En cuanto dejemos de actuar y de concebirnos como esclavos de la lógica, –sea ésta en su origen aristotélica, hegeliana o la de cualquier teoría científica, política, económica, tecnológica, poética, religiosa u otra–, concebiremos y experimentaremos que somos libres y no marionetas de alguna razón, estructura, motivo o inteligencia superior.
Como advirtió certeramente Antonio Benítez Rojo cuando discernía la diversidad cultural en el Caribe:
“Siempre se sospecha que cualquier signo que uno elija no le pertenece en verdad, sino que se inscribe y cobra sentido cabal en algún lenguaje ajeno, en algún código ordenador de allá, llámese este historia, novela, antropología, psicoanálisis, marxismo, teoría literaria, o bien, simplemente, posmodernidad.” (Benítez Rojo).
Sospecha vana, ante la aún inescrutable libertad del sujeto.
Así como la calidad de cualquier sistema educativo no es ni puede ser más que la de sus maestros y profesores, por vía de consecuencia hay que afirmar que no tienen valor ni sentido imposiciones autoritarias o meramente conceptuales, y menos aún efímeros sistemas e instituciones, si emergen desposeídos de la libertad gestora de cada sujeto singular consciente de sí que lo soporta y avala.
Haber concebido ese valor de la conciencia libre y pensante es, a mi entender, un mérito indiscutible de Hegel. En su sistema filosófico no confunde la subjetividad del yo singular con la objetividad del mundo, tampoco reduce la una a la otra. Como he repetido en otros trabajos, ni la conciencia individual puede ser transpuesta y terminar siendo la verdad de la historia y de sus eventos particulares, ni ese mundo objetivo reaparece impreso o reproducido tal cual en cada yo singular o en todos nosotros juntos.
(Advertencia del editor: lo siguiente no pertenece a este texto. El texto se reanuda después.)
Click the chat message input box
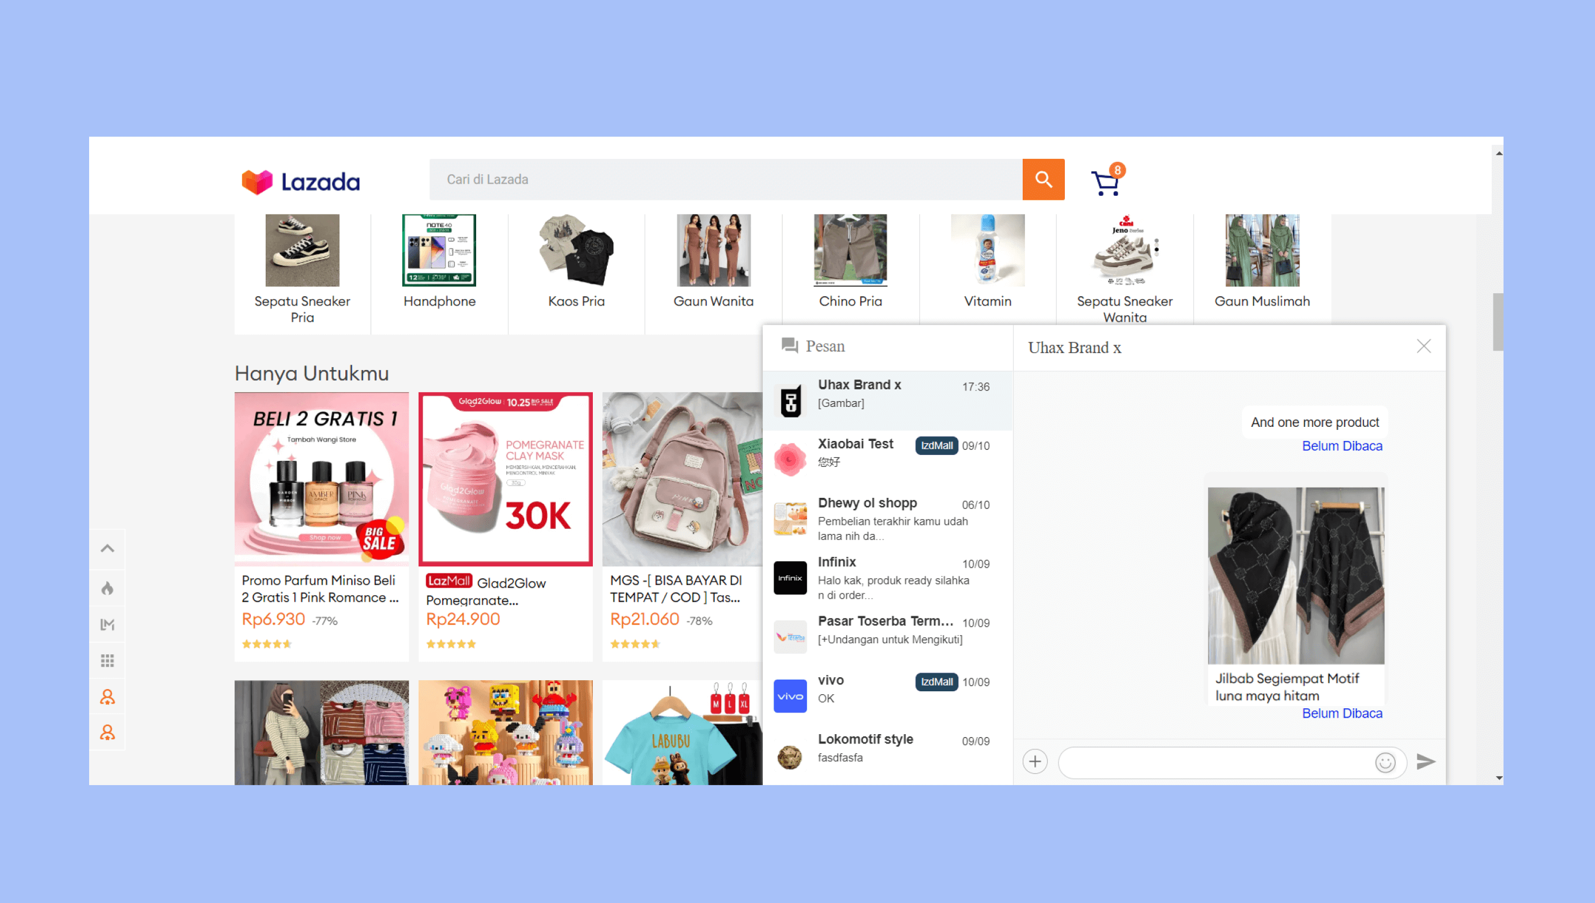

Pero léase bien y no se me malinterprete: ese es el único mérito que concedo a Hegel. Sólo y exclusivamente ése. Su lógica dialéctica termina siendo pura negación de todo lo que lo precede. De ahí que tanto Hegel, como legión de pensadores posteriores de diversas escuelas e ideologías, naciones y tiempos, terminan sacrificando al sujeto singular en la pura negatividad de sus respectivas concepciones o a el valor y sentido de los eventos naturales e históricos..
Hegel lo hace porque, al ritmo dialéctico de su lógica, suprime todo al final en lo que él concibe como superación de todo en la Idea absoluta (del Espíritu absoluto, es decir ni subjetivo e individual, ni social, político o histórico).
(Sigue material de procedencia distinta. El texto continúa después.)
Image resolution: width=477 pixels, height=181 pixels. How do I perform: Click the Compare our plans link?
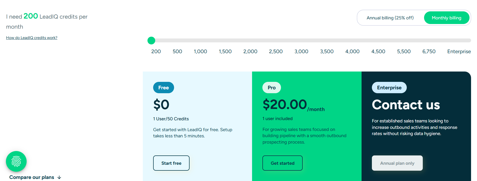point(32,177)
Por consiguiente, no es por casualidad que, herederos hoy día de la modernidad, de la postmodernidad y ya hasta de la post verdad, resultamos ser testigos de cómo, por defender y enarbolar una idea, se condena a poblaciones enteras al hambre y a la opresión, así como al medio ambiente a su progresiva degradación. Y a la inversa, también somos testigos de legión de individuos que, para mitigar o salir de la pobreza y del hambre, renuncian como seres libres a ser morales y a pensar, a tomar decisiones éticas y críticas, e incluso a actuar en contra de aquella idea.
De nada vale la experiencia originaria de cada yo singular –cuantas veces adviene a sí mismo a partir de la intuición de su muerte y posterior formación cultural como pretende Hegel– si al final de su vida se descubre como mero peón de alguna concepción; sobre todo, porque el reconocimiento de ese concepto y de sí mismo como su exponente finalizan absurdamente abandonados al inexorable paso del tiempo, y con éste, de la historia humana.
Por ello concluyo este trabajo desde un Caribe insular que ha dejado de ser la pasada “frontera imperial” (Bosch) y también el inexistente “futuro” hegeliano. Como contemporáneo y coetáneo aunado de toda la geografía americana y universal, siento y resiento, pienso y dudo, convivo y espero desde “el reino de este mundo” (Carpentier). Ese mismo que aún esculpe su propio porvenir en el concierto de naciones a partir de sujetos reales de carne y hueso responsables moralmente, en primera y última instancia, de cada acto consciente de su propia e inalienable libertad.